*TASK STATEMENT*: Although the listing below holds pictures, reproduce only its lines from the one containing "Given: Tap the G between N and S" through the last, exactly and without them.

^^^^^^^^^^^^^^^^

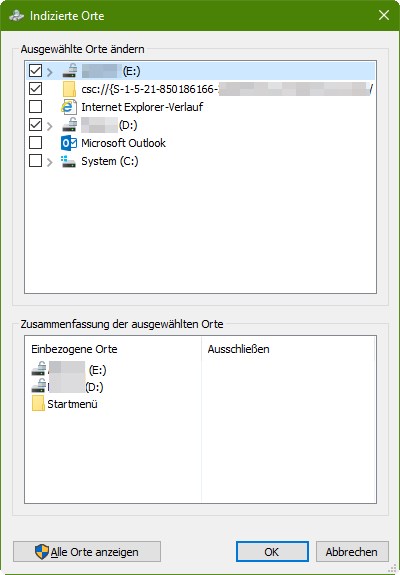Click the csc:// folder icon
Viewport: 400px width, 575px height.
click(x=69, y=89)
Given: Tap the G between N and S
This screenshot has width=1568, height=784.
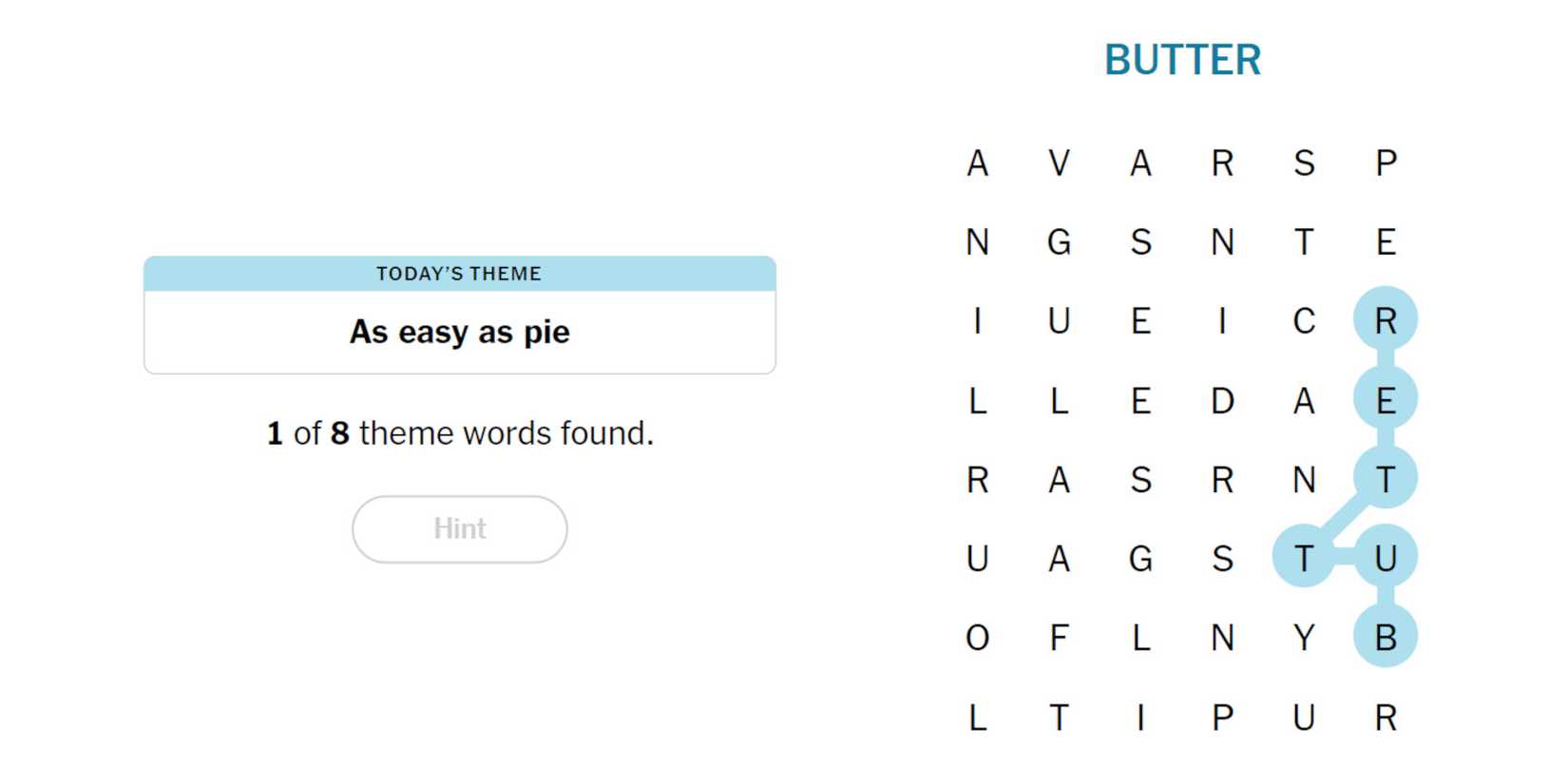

^^^^^^^^^^^^^^^^

*EXPECTED ANSWER*:
Given: Tap the G between N and S
This screenshot has width=1568, height=784.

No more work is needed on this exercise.